I am not aware of co-management agreements, but we have always tried to align the interest of physicians in the cardiology department as they are major producers and the profitability of this department is very critical to the overall performance. We have defined employment agreements that have a fixed and a variable component, with fixed being relatively small percentage of the total compensation. The variable is tight to both productivity (volume, revenue etc.) as well as to quality indicators. each component has a share in the overall variable components.
You can never communicate enough. From my personal experience, I have always tried to communicate with people in face-to-face meetings such as town hall meetings, presentations, large discussions groups. What is very important though is that there is always that is closer to their hearts and something that is important to you. You can send e-mails in advance to ask the people about what they would like to include in the agenda and then select the topics according to their responses.
We have gone through a process of integrating several hospitals into our system. I think the biggest instrument that we used was communication and transparency. We made the performance transparent. We also tried to be fair to everyone, especially vis-a-vis compensation. Alignment of incentives starts with alignment of monetary incentives. Additionally, we focused on the small things as well, such as creating uniform badges, of nurses wearing same color scrubs, everyone having same parking privileges etc.
We have done some work to transform our cardiac care into an IPU. I think the first thin g is to have large enough volume. We had about 2,000 open heart surgeries in three locations and close to 10,000 cath procedures. First thing was to get people to talk to each other. Everyone wanted to make TAVI or AFIB ablations. We are experts at fragmenting care rather than aggregating care. We put everything together – Cardiac surgery, interventional cardiology, clinical cardiology, cardiac surgery ICU, telemetry unit etc. We also had full time related specialties such as pulmonary physicians. Important was to have the customer service people and scheduling as part of the IPU as opposed being part of the hospital administration. We also had the housekeeping and cleaning personnel be inhouse in order to follow certain specific guidelines. We left functions outside of the IPU such as finance, accounting.

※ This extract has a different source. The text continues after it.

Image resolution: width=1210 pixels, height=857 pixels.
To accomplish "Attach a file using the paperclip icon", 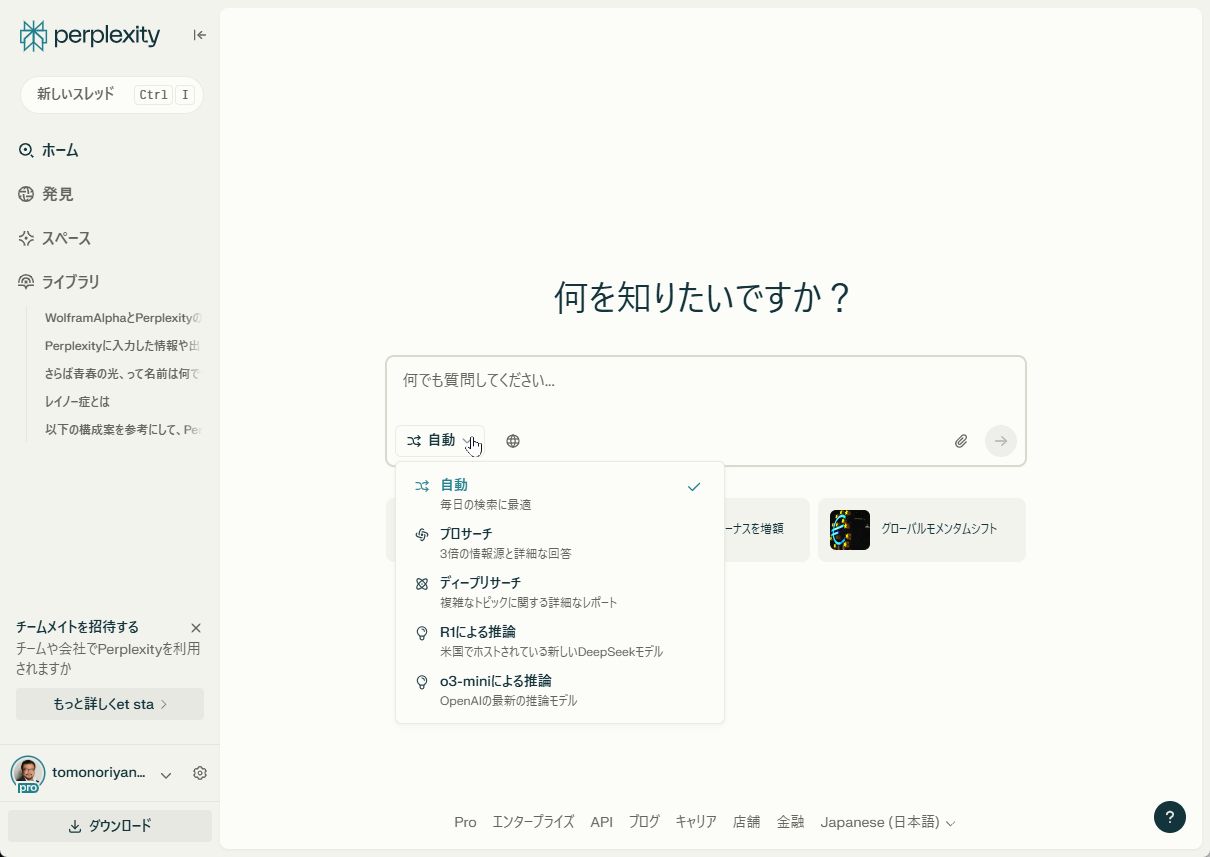I will point(960,440).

Medication management was one of the most difficult areas when our first hospital went through the Joint Commission International accreditation. nevertheless, the process of setting up systems that address the medication administration and medication management was very helpful for the entire organization. Technology solutions can help with preventing errors, but they reflect actual underlying processes. In my opinion the processes should first be formulated and then technology can help in implementation. Adding secondary labels on high-risk drugs, having double verification (signature) on dispensing narcotics, writing down the various times of actual administration of a drug in a paper log, do not require technology and could be as effective as a high-tech solution.
Given the scarcity of medical professionals and the severe demographic problems all around the world, increasingly providers will rely on technology to deal with these issues. Examples of applicable technologies will be RFID identification and tracking of people, Virtual desktops allowing providers to use technology from home and remote locations; cloud computing, clinical decision support tools.
Medication reconciliation has been a big challenge in Bulgaria. It also was one of the major aspects during the Joint Commission accreditation. The way we addressed it was from several aspects. First, we maintained at all times an up-to-date formulary with all the medications that were used in the hospital and have been used in the past. The medications were included with both their generic names and the brand names. At any visit in the clinics, the patient was given a med reconciliation sheet that he was asked to fill in and then this was transferred to the electronic record with drop down menu of the actual formulary.